EESC info: “Dit jaar is uitgeroepen tot Europees Jaar van de spoorwegen. Dit initiatief is voornamelijk bedoeld om bij te dragen tot de verwezenlijking van de doelstellingen van de Europese Green Deal op het gebied van vervoer, met bijzondere aandacht voor de rol van het spoorvervoer.
Hoe kijkt u aan tegen een dynamische aanpak om het gebruik van het spoorvervoer te vergroten?

Baiba Miltovica, voorzitter van de afdeling TEN

De Europese Unie heeft dit jaar uitgeroepen tot Europees Jaar van de spoorwegen om mensen aan te moedigen in hun dagelijks leven meer gebruik te maken van de trein. De redenen die verhinderen dat mensen in Europa de trein kiezen voor hun dagelijkse verplaatsingen, verschillen per land, maar de belangrijkste zijn dure treintickets, gebrek aan comfort, slechte verbindingen en lange reistijden.

Ondanks de hoop dat het spoor een centrale rol zal spelen bij het groene herstel, en ondanks het Europees Jaar van de spoorwegen (2021), hebben de EU-beleidsmakers de laatste jaren slechts kleine verbeteringen doorgevoerd en hebben zij de consumenten geen sterke en afdwingbare rechten verleend die van toepassing zijn op alle soorten spoorwegdiensten in de hele EU. We hebben dus nog veel werk voor de boeg.
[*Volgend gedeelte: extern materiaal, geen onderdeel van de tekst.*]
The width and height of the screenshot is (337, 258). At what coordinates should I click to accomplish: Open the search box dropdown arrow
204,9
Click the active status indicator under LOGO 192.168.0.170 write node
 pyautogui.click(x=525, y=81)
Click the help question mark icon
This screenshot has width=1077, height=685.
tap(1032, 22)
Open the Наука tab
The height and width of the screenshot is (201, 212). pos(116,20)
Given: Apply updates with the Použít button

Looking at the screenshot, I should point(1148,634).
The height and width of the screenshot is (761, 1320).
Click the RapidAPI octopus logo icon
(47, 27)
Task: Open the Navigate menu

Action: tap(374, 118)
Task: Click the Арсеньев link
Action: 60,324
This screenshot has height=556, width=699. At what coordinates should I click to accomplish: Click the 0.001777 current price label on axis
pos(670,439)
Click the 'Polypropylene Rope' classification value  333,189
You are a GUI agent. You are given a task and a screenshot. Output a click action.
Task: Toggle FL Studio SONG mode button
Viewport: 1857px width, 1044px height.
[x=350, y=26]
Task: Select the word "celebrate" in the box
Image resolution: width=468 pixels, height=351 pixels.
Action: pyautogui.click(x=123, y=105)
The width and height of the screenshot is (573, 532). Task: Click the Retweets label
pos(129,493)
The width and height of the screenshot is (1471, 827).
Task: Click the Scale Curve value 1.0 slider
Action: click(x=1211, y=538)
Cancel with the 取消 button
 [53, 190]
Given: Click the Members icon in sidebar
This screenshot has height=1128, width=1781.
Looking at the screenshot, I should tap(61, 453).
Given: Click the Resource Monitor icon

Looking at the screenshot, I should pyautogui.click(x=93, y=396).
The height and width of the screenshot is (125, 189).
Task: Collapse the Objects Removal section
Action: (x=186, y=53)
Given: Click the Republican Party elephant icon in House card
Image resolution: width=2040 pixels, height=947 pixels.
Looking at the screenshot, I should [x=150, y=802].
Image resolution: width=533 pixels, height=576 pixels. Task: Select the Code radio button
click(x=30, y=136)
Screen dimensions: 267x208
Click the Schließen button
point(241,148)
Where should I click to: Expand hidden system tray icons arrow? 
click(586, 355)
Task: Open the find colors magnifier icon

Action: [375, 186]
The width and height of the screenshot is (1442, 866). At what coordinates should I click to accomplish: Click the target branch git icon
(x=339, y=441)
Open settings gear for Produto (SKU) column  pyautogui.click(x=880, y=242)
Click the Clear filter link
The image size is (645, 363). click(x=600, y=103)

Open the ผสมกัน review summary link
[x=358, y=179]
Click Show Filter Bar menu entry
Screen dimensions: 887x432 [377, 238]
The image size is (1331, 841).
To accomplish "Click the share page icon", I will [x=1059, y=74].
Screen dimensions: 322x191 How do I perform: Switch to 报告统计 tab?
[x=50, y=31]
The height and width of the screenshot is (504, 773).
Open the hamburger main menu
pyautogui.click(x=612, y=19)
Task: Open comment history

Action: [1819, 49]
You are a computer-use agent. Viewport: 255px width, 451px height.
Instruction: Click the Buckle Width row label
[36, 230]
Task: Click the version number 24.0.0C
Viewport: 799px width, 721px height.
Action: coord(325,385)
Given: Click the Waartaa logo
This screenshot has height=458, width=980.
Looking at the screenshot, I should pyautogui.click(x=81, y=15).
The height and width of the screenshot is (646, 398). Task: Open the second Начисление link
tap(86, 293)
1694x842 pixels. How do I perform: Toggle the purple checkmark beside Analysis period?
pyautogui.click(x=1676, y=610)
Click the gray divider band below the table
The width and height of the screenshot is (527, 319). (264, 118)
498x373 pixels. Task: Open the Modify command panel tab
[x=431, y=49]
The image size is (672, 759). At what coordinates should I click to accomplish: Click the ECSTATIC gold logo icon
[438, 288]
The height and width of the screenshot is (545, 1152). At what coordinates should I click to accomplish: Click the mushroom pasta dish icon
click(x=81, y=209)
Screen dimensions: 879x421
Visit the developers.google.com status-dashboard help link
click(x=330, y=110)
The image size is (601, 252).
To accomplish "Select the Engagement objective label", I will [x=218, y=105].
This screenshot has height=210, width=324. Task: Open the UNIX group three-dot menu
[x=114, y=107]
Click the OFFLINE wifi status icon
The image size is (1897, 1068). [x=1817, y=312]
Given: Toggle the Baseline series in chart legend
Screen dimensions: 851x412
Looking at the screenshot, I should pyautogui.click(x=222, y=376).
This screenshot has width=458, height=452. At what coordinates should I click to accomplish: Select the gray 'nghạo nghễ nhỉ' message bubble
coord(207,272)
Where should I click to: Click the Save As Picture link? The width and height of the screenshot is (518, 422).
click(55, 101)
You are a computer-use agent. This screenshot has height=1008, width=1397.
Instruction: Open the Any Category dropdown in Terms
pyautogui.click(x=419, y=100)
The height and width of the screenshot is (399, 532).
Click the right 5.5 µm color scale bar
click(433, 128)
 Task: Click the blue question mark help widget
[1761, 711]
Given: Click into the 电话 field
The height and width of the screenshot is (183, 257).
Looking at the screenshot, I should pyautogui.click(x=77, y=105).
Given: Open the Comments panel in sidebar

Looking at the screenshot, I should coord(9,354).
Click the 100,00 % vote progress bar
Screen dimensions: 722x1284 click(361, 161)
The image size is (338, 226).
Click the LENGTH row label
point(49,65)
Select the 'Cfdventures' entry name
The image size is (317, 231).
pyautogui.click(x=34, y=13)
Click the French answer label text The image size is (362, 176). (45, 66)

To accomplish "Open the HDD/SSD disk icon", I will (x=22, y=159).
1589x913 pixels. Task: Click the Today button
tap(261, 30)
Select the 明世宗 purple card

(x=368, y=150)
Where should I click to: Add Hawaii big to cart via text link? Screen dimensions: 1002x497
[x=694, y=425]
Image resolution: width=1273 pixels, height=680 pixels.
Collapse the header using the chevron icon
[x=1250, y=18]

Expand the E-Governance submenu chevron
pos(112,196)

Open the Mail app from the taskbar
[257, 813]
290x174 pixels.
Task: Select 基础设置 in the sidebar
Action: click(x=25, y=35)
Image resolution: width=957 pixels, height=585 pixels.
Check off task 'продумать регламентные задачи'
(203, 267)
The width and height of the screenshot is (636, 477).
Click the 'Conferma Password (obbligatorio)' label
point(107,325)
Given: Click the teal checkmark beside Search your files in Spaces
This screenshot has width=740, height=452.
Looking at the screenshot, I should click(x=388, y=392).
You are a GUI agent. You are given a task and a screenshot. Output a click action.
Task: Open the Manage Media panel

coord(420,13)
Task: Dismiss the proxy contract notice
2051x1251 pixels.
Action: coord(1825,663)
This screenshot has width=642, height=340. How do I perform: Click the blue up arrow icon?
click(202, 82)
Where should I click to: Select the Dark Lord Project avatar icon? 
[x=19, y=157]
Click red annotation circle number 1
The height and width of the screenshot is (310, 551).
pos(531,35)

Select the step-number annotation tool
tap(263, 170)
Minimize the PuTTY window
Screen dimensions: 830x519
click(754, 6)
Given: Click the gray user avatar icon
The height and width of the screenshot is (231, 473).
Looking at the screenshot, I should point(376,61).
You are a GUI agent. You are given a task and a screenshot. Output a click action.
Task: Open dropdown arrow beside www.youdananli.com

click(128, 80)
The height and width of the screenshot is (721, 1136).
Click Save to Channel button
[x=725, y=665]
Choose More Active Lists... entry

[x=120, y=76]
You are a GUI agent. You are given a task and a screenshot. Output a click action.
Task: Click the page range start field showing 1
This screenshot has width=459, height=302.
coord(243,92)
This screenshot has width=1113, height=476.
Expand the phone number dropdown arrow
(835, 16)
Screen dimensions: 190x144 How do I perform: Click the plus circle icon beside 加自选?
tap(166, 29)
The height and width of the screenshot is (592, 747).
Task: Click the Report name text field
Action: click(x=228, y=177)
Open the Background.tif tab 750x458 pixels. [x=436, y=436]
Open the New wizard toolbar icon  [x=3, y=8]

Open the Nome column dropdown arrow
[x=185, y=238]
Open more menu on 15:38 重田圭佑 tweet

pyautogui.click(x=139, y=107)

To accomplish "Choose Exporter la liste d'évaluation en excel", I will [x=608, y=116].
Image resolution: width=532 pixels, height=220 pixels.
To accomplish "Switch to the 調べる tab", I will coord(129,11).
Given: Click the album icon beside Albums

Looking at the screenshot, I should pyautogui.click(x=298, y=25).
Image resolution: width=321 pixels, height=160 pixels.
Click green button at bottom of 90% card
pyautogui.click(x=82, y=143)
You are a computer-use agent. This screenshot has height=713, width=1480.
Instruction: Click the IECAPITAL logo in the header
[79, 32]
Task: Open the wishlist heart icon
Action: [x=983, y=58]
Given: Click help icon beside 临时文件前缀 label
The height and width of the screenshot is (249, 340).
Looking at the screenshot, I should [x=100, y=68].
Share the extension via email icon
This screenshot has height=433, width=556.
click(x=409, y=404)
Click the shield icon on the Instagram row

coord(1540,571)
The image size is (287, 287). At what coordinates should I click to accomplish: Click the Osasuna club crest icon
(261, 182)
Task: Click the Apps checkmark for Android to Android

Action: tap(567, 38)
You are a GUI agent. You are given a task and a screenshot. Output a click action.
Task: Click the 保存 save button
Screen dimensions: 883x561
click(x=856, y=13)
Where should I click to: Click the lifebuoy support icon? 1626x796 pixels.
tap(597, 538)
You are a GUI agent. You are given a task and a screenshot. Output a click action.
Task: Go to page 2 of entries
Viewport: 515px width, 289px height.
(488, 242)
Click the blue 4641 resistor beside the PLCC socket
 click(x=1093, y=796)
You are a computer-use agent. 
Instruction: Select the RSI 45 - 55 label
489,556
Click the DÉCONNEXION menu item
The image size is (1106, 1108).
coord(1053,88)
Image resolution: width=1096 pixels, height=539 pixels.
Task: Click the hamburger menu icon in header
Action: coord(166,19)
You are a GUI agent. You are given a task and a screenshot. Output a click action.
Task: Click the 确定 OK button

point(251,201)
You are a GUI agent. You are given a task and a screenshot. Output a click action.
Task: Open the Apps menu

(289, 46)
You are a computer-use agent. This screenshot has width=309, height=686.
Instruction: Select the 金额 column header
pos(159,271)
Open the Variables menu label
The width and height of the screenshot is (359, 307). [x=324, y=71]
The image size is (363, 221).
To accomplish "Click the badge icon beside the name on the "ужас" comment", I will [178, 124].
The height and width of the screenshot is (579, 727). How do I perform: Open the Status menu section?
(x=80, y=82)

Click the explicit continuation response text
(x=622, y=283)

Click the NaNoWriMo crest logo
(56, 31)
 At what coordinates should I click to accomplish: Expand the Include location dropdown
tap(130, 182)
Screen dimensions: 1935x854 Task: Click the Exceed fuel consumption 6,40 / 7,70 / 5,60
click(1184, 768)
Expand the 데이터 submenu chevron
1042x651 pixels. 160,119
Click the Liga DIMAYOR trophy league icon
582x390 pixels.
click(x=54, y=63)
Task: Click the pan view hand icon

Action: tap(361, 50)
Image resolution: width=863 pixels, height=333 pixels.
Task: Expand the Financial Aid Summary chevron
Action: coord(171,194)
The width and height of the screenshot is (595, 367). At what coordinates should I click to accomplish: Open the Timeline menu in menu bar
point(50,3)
Zo stelt het Europees Bureau van Consumentenverenigingen (BEUC) dat wanneer passagiers een gecombineerd vervoerbewijs kopen dat door een spoorwegonderneming of een dochteronderneming wordt verkocht, zij passagiersrechten genieten voor de gehele reis. Dit is een verbetering, aangezien spoorwegexploitanten momenteel meestal alleen vervoersbewijzen voor een deel van de reis verkopen, waardoor zij zich kunnen onttrekken aan de verplichtingen inzake compensatie, vervoer langs een andere route en bijstand, ten nadele van de passagiers. Maar hoewel dit een verbetering is, zal het toepassingsgebied ervan beperkt zijn, aangezien spoorwegondernemingen zullen profiteren van mazen in de wetgeving om zichzelf te ontheffen van de verplichting om vervoersbewijzen voor het hele traject aan te bieden. Volgens de nieuwe regels moeten verbonden ondernemingen voor 100 % in handen zijn van de moedermaatschappij om aan deze verplichting te worden onderworpen. Dit sluit de facto veel gecombineerde vervoerbewijzen uit (bijv. een gecombineerde reis Lyon>Parijs - Parijs>Brussel die respectievelijk door de SNCF en de Thalys wordt uitgevoerd, zal niet onder de regeling vallen).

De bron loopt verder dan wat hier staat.